▸ **WHAT TO DO**
a - In the scooter review, return the passage from "If it’s not" up to and including "good idea, no?", copied word for word.
b - According to the scooter review, under what name was the Piaggio MP3 500 previously introduced in Europe?

▸ **EXCERPT PROVIDED**
>> begin

Friday, March 11, 2011

2009 Piaggio MP3 500 Scooter Review


2009 Piaggio MP3 500 Scooter Review
The Piaggio MP3; a strange looking scooter and a very unique ride.

Allow me to make a crass admission: I like to surreptitiously glance at large-breasted young ladies. They are pleasant to look at, but I’ve never given much thought to what it must be like to be one of those ladies. At least, I didn’t until I started riding around on a three-wheeled Piaggio MP3 500.

If it’s not like being Gina Lolabrigida, it’s like being in a travelling circus. Experienced motorcyclists want to know what it’s like to ride and prospective riders want to know if it’s easier than riding a standard two-wheeler. In fact, you might be curious to know about the MP3 as well. “Gabe, STFU already and get to the point.”

Fine. Piaggio’s MP3 500 is new for the USA market for 2009, but was introduced previously in Europe as the Gilera Fuoco (it means “fire,” in Italian, not something dirty, so just stop it). It’s based on the smaller 250 and 400cc models, using the same front suspension system, a complex parallelogram design composed of four aluminum arms supporting two steering tubes. The mechanism allows the two 120/70-12 front Pirellis to lean in tandem, simulating a normal motorcycle but putting twice the rubber on the pavement. A good idea, no?

2009 Piaggio MP3 500 Scooter Review
The MP3's steering system utilizes four aluminum arms supporting two steering tubes.

>> end

▸ **SOURCE EXCERPT**
>> begin

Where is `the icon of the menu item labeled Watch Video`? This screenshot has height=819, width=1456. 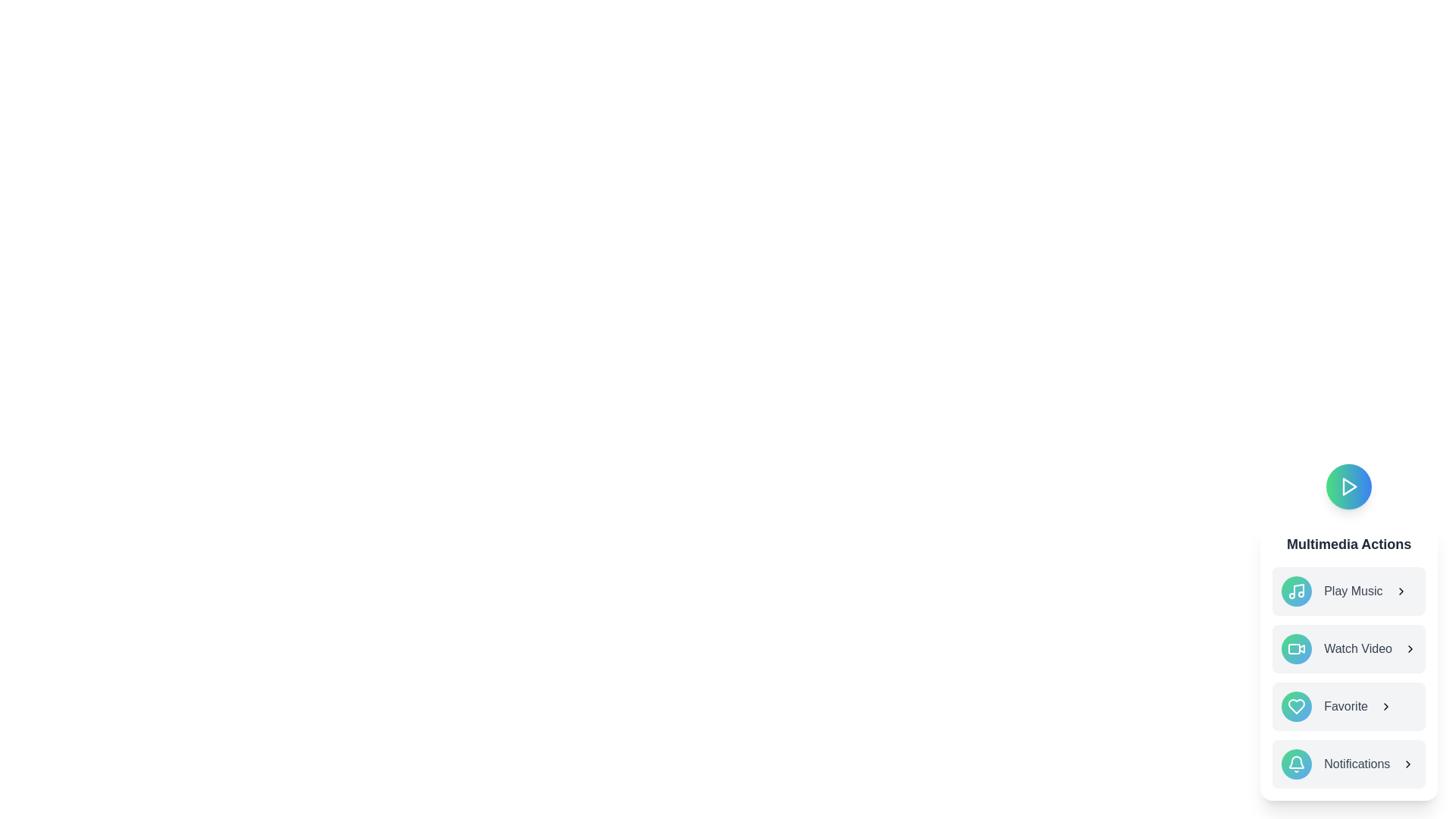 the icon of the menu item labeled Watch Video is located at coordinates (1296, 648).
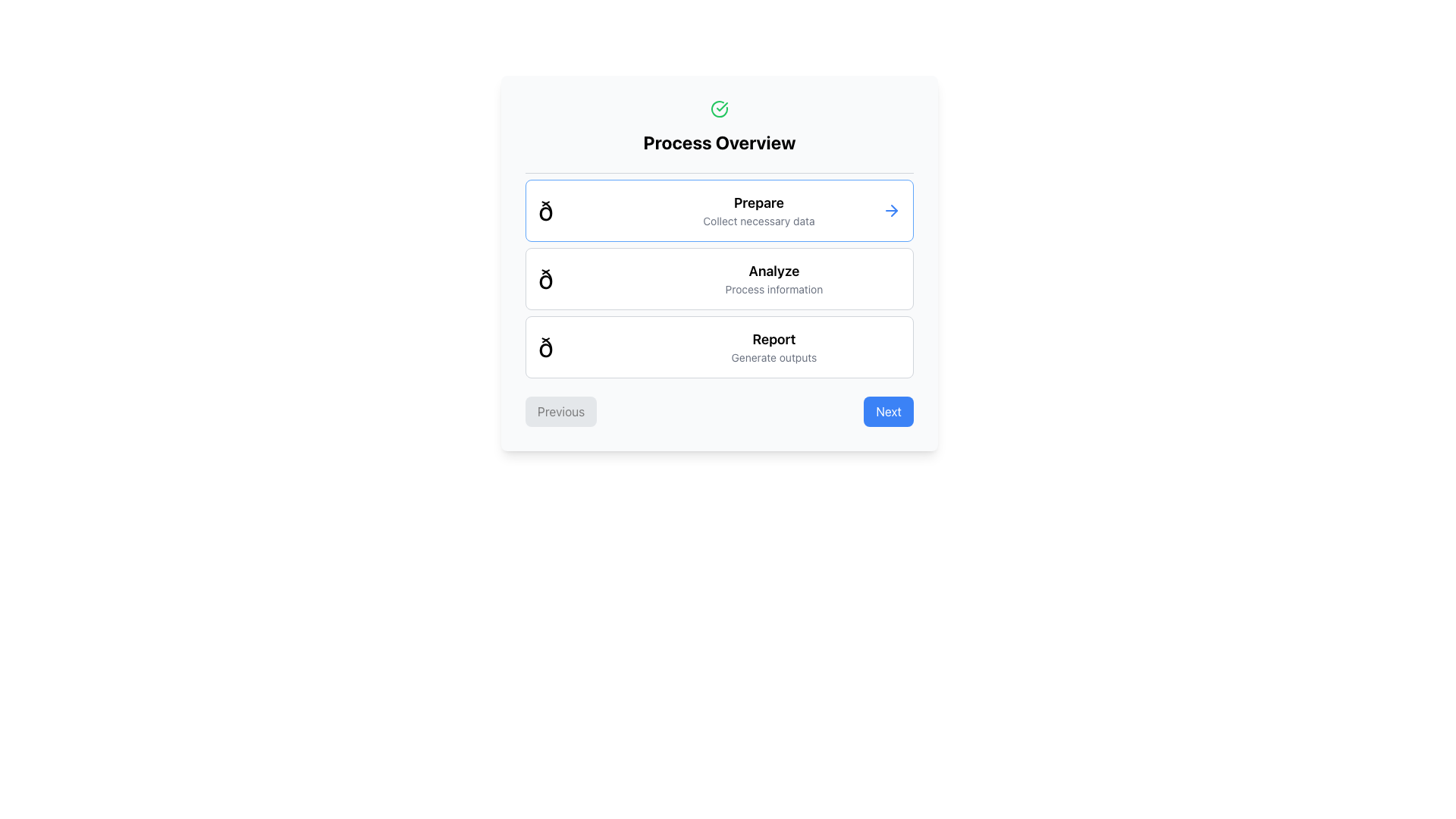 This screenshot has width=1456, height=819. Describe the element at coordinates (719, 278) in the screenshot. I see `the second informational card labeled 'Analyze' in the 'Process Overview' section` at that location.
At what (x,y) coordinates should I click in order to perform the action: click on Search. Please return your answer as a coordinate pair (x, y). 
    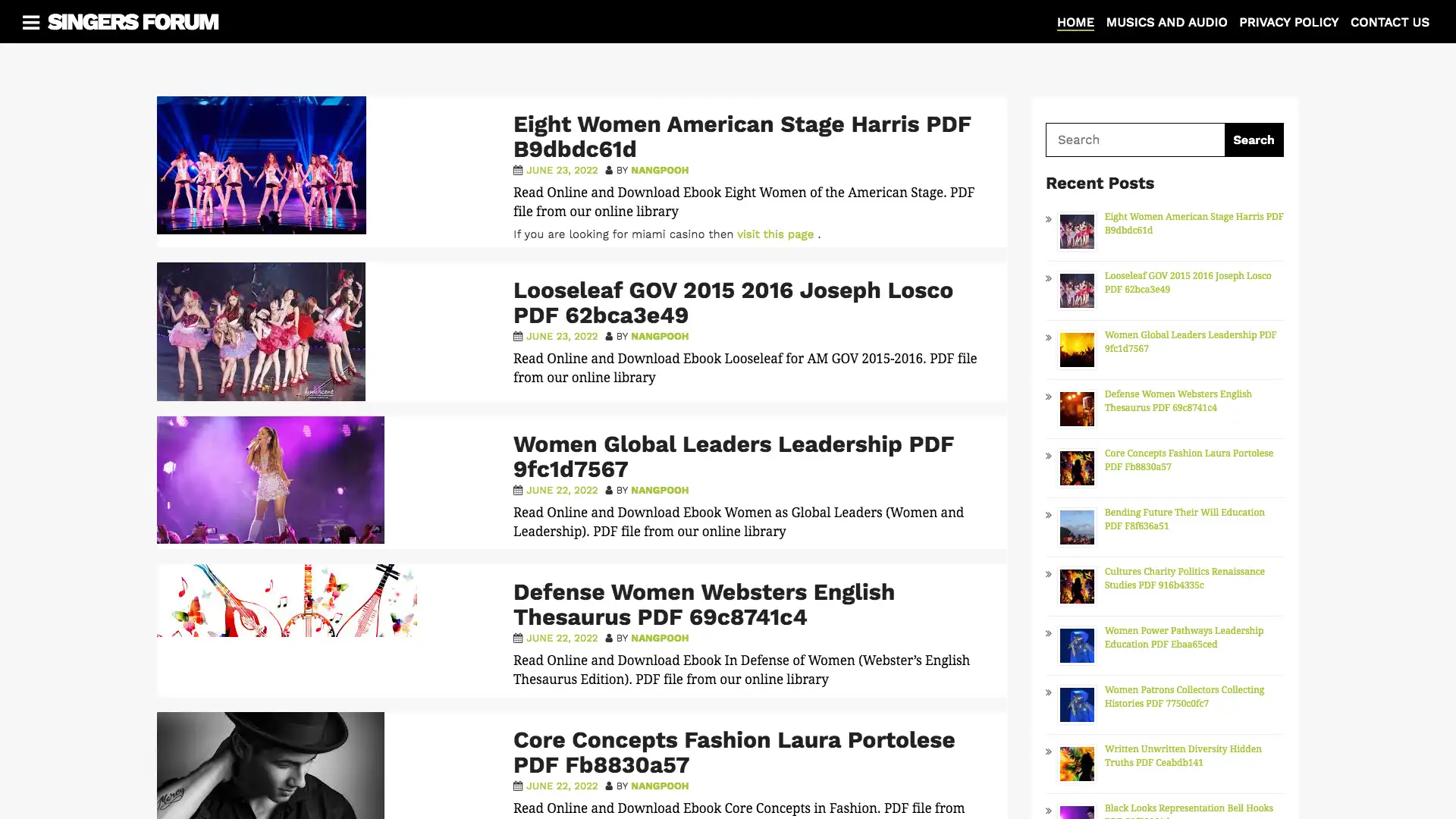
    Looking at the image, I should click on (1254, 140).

>> end

▸ **ANSWERS TO EACH TASK**
a -
If it’s not like being Gina Lolabrigida, it’s like being in a travelling circus. Experienced motorcyclists want to know what it’s like to ride and prospective riders want to know if it’s easier than riding a standard two-wheeler. In fact, you might be curious to know about the MP3 as well. “Gabe, STFU already and get to the point.”

Fine. Piaggio’s MP3 500 is new for the USA market for 2009, but was introduced previously in Europe as the Gilera Fuoco (it means “fire,” in Italian, not something dirty, so just stop it). It’s based on the smaller 250 and 400cc models, using the same front suspension system, a complex parallelogram design composed of four aluminum arms supporting two steering tubes. The mechanism allows the two 120/70-12 front Pirellis to lean in tandem, simulating a normal motorcycle but putting twice the rubber on the pavement. A good idea, no?

b - The Gilera Fuoco.